▸ Problem to solve
There is a line containing "Instruction: Click the 设备管理 device icon" in the entries below. Repeat that line and every line after it exactly, and nothing more.

▸ Exercise material
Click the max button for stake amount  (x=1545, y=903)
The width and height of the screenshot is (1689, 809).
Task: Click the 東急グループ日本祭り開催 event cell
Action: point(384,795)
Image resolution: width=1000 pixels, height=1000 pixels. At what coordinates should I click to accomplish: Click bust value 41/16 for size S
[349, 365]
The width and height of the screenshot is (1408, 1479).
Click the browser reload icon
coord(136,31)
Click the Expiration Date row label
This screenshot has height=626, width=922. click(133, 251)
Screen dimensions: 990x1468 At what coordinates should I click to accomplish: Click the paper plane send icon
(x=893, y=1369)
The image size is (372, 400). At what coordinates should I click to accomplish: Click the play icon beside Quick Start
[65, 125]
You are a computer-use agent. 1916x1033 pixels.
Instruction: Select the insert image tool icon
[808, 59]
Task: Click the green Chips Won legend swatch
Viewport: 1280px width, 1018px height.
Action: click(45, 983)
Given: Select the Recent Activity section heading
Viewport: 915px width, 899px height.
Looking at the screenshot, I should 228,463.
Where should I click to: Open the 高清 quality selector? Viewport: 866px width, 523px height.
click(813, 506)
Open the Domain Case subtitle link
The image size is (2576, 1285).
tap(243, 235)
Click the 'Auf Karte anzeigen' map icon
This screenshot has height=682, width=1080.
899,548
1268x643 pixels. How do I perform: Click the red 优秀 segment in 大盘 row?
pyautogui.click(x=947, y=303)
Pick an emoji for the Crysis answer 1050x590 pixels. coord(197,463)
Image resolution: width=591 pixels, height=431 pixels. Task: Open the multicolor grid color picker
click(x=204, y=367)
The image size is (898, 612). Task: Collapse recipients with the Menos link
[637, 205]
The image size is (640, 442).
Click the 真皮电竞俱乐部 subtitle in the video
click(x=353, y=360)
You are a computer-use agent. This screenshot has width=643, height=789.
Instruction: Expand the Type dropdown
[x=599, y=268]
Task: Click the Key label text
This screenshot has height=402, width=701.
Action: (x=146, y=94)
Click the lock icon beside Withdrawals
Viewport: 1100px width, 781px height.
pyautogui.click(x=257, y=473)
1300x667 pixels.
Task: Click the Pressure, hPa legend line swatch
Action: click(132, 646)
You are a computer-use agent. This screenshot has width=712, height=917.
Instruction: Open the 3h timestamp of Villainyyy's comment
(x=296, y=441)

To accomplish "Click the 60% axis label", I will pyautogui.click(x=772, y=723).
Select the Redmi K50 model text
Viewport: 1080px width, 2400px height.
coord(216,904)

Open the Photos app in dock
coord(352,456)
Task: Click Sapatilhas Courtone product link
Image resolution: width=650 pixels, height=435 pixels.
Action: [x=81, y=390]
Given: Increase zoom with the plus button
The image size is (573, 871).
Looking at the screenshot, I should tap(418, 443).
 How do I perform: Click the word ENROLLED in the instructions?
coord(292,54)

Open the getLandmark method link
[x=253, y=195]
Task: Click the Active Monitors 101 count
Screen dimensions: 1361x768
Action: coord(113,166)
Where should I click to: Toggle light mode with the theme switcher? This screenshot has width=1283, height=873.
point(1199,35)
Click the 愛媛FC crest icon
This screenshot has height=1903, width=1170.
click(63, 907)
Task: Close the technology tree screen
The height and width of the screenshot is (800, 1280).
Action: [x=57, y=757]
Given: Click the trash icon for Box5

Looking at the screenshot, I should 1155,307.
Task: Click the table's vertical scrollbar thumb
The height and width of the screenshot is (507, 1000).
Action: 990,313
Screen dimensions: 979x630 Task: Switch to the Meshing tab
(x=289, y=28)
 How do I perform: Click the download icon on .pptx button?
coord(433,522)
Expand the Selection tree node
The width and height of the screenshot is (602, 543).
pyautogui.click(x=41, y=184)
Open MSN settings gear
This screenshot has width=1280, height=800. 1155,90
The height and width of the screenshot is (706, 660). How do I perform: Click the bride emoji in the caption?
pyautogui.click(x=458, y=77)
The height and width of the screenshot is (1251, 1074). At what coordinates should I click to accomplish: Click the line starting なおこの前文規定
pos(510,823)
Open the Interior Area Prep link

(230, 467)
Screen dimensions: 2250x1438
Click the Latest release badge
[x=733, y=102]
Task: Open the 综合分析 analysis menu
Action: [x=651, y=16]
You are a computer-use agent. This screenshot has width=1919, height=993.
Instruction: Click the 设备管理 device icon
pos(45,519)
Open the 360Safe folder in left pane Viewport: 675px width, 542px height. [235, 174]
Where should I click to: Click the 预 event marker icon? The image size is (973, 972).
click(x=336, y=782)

▸ Your response
Instruction: Click the 设备管理 device icon
pos(45,519)
Open the 360Safe folder in left pane Viewport: 675px width, 542px height. [235, 174]
Where should I click to: Click the 预 event marker icon? The image size is (973, 972).
click(x=336, y=782)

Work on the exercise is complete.